I was visiting in western Virginia over the weekend. Lycoris squamigera was
in bloom in small town front yard gardens everywhere. Some of the clumps
were so big that they must have been there for a long time. Most seem to
have been planted as an afterthought, with no regard for companion planting
or overall effect. Or maybe they were the survivors of what was once a
thriving flower bed and now was nothing more than a bare scrape in a coarse
lawn. This is obviously a plant which can take care of itself. 

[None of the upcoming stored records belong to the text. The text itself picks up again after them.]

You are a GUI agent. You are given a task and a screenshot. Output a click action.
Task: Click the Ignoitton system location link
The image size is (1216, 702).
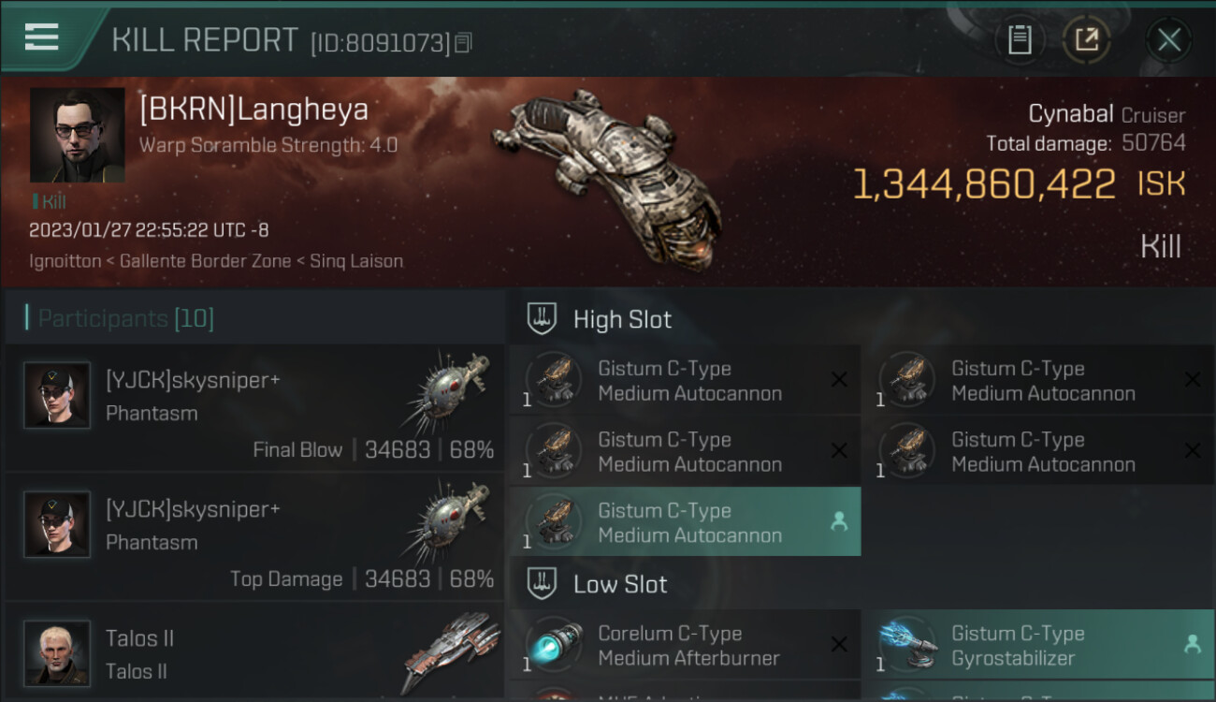tap(65, 261)
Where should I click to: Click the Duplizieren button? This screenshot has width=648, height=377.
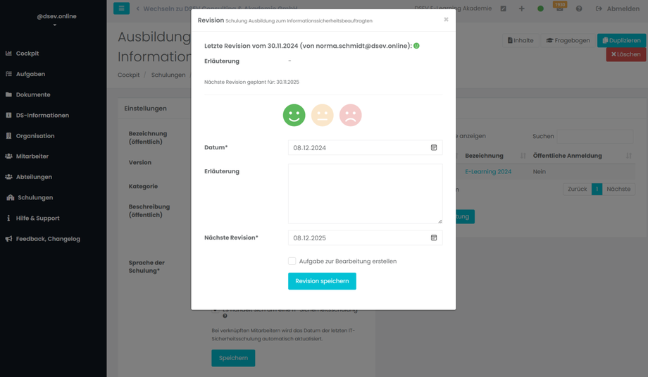click(621, 41)
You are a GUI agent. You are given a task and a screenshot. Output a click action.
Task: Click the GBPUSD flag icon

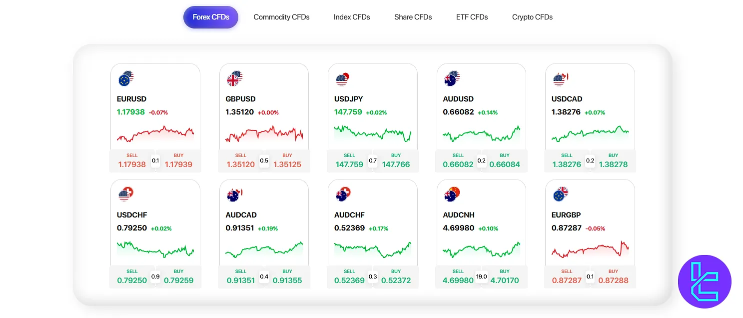pos(234,79)
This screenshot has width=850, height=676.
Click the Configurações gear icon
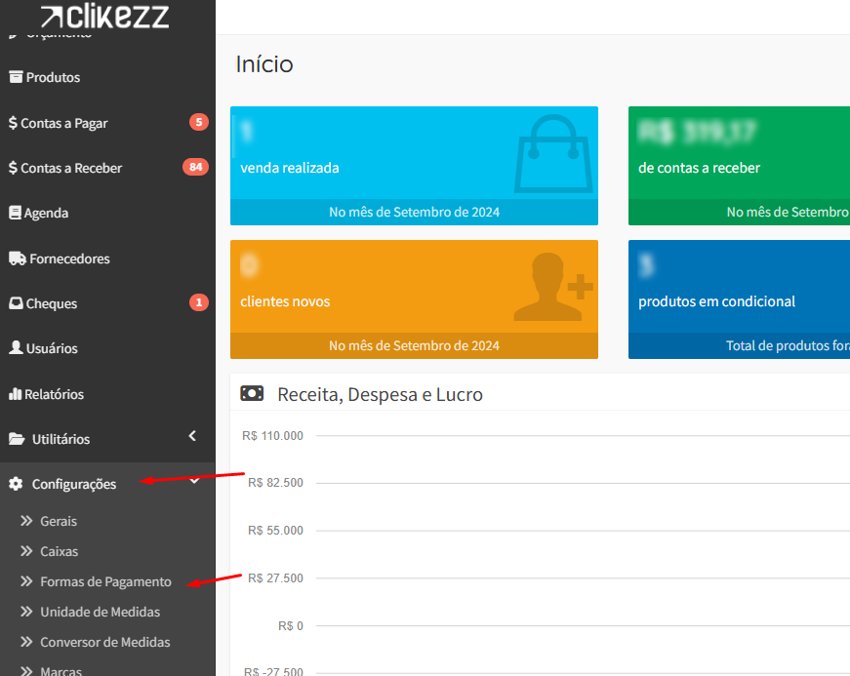point(16,484)
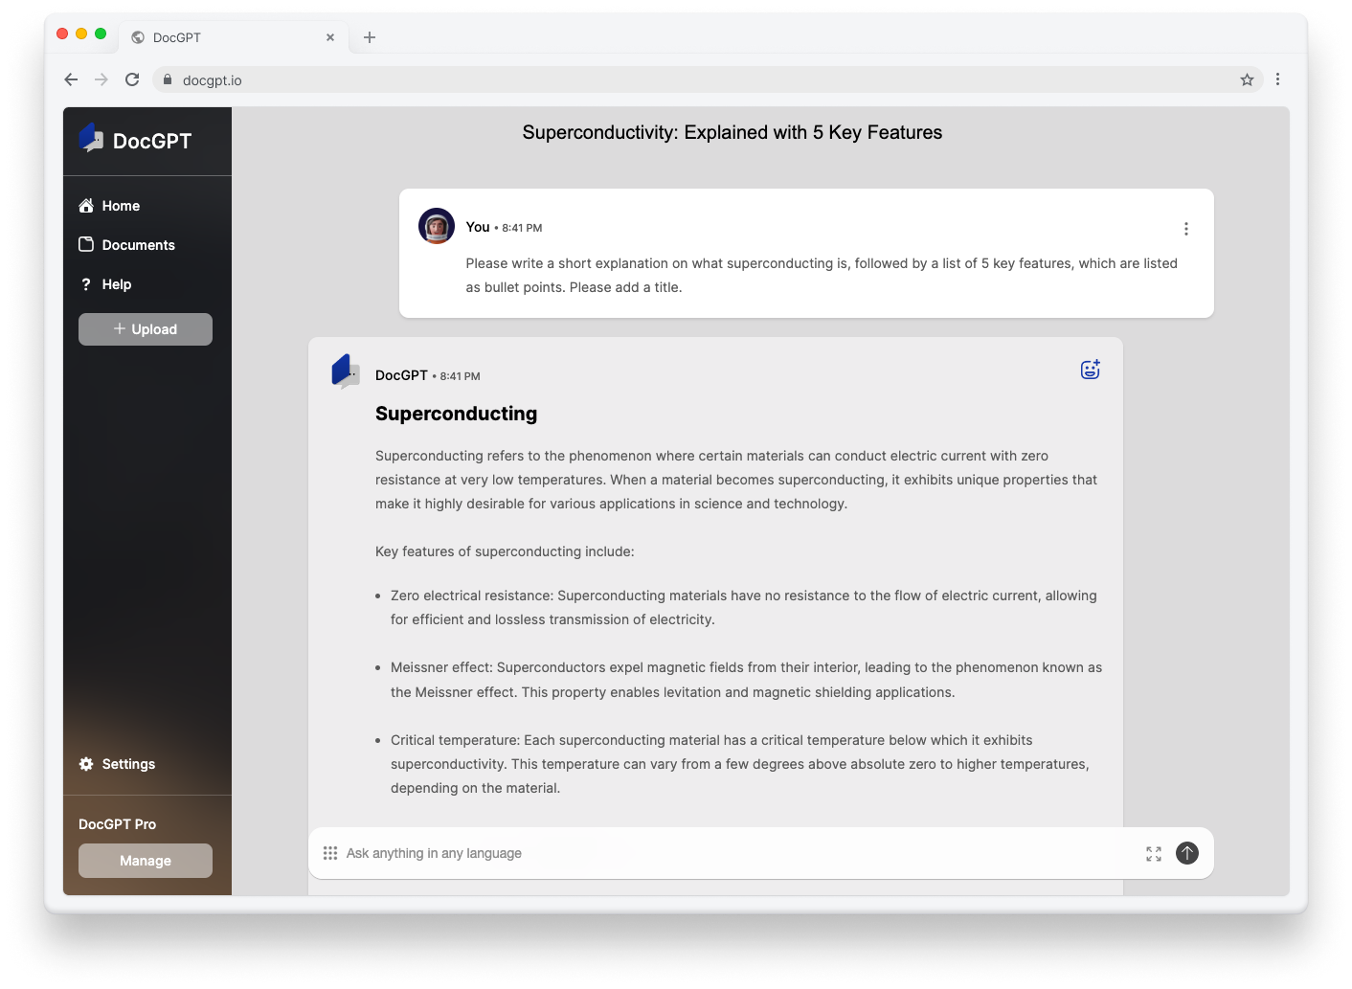Click Manage under DocGPT Pro

[x=145, y=861]
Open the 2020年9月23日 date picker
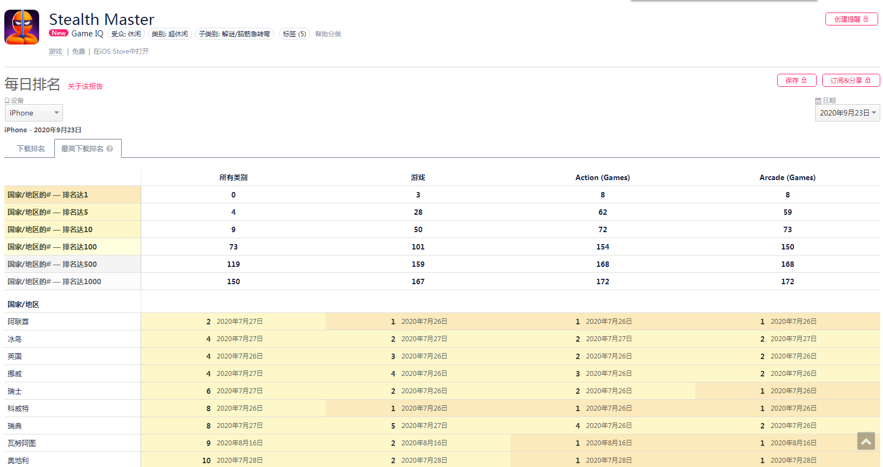Screen dimensions: 883x467 (x=847, y=113)
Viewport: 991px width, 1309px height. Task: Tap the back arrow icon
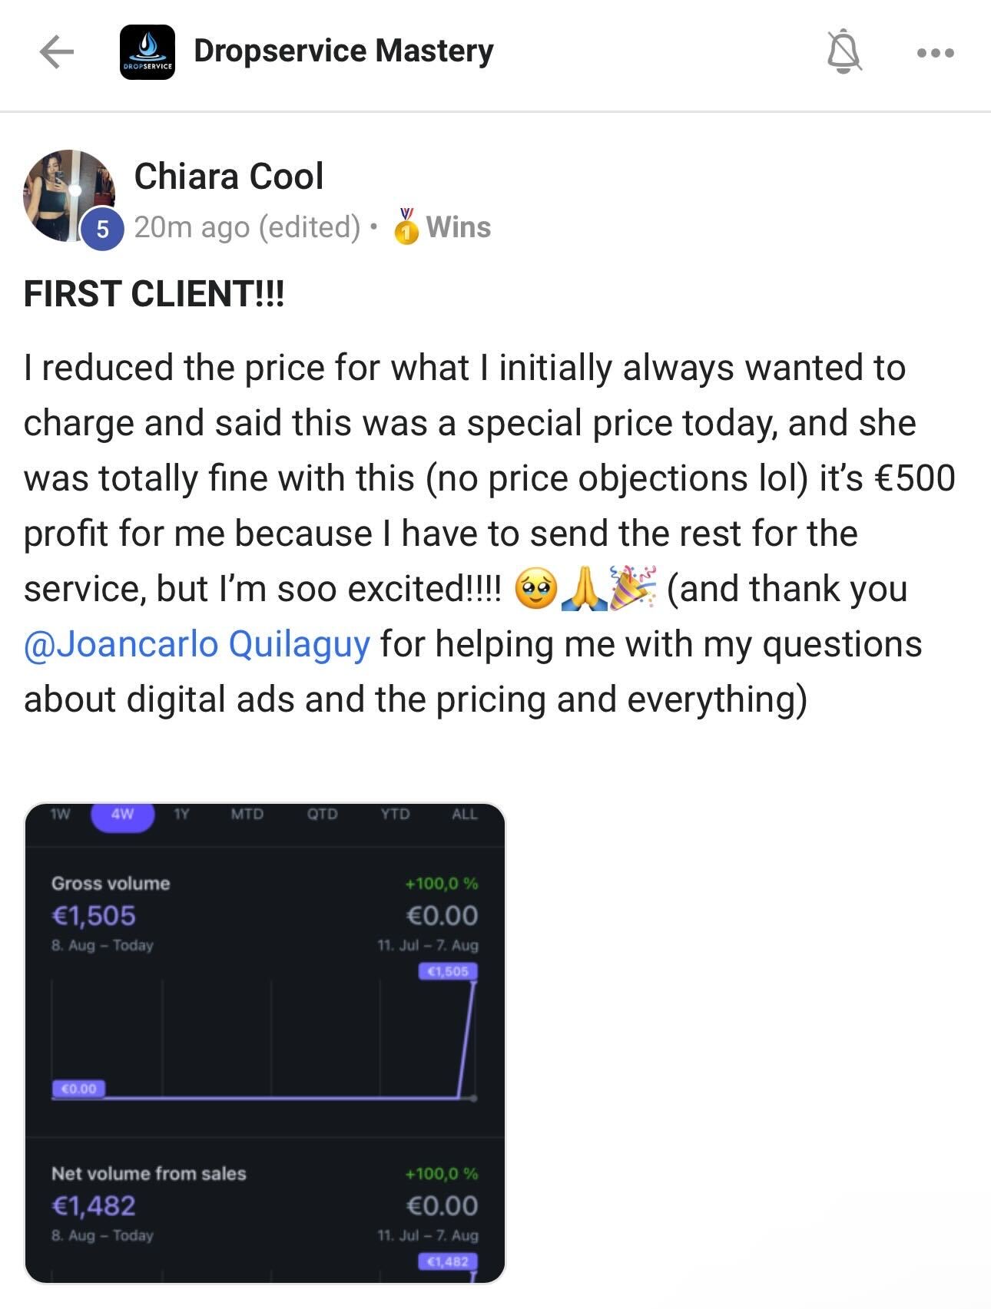(56, 52)
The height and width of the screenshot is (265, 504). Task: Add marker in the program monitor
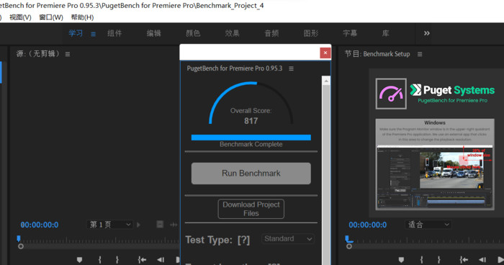(401, 259)
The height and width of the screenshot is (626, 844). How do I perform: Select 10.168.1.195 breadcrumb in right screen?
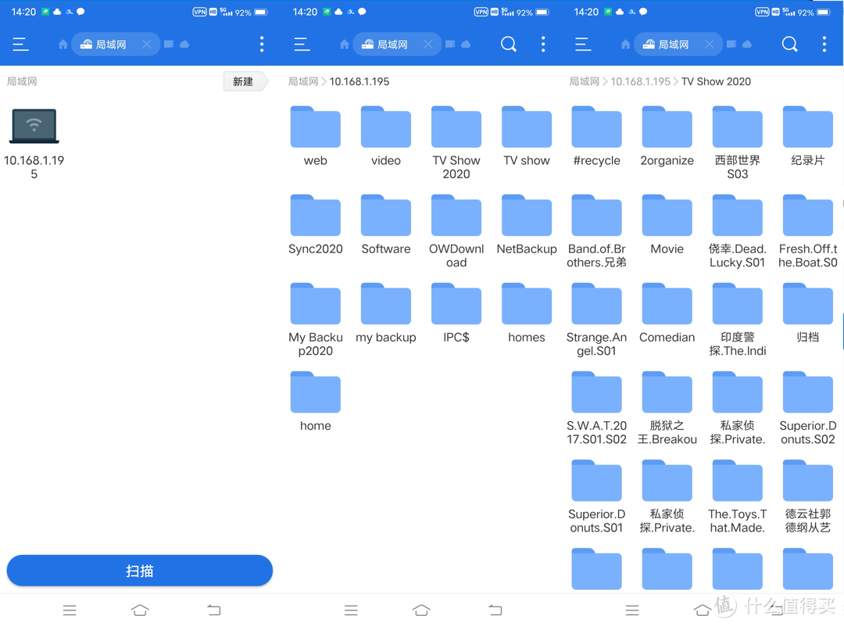[640, 81]
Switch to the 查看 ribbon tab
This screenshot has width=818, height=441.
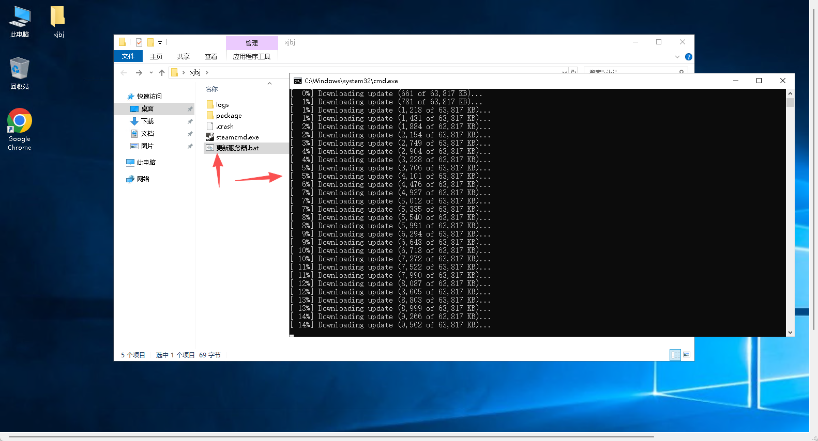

In one well-tended garden which I examined closely, the Lycoris squamigera
was better than I had ever seen it: and the eight or so flowering stems
which caught my eye from a distance were only the beginning of the show:
many more were on the way up. 

Every time I saw one of those isolated, seemingly neglected clumps thrusting
up from rough, bare earth, I imagined some suitable companion plant. The one
which I really want to try here is Ageratum houstonianum or the look-alike
Eupatorium coelestinum. The Ageratum I have in mind are the tall loose ones,
not the short compact ones. 

I missed a good photo opportunity here in my own neighborhood. While driving
around last week, I spotted a long row of Lycoris squamigera in bloom in
front of a board fence. They had been planted among daylilies. The foliage
of the daylilies was a mess and really detracted from the beauty of the
Lycoris flowers. Next year, maybe I'll stop by a bit earlier in the season
and ask the owners to trim the daylily foliage before the Lycoris emerge.
Just kidding, but I wish I could think of a tactful way of getting them to
do it. 

Jim McKenney
Montgomery County, Maryland, USA, USDA zone 7, where perhaps I need to be
reminded that I have enough of my own weeds to pull without being concerned
about other people's weeds.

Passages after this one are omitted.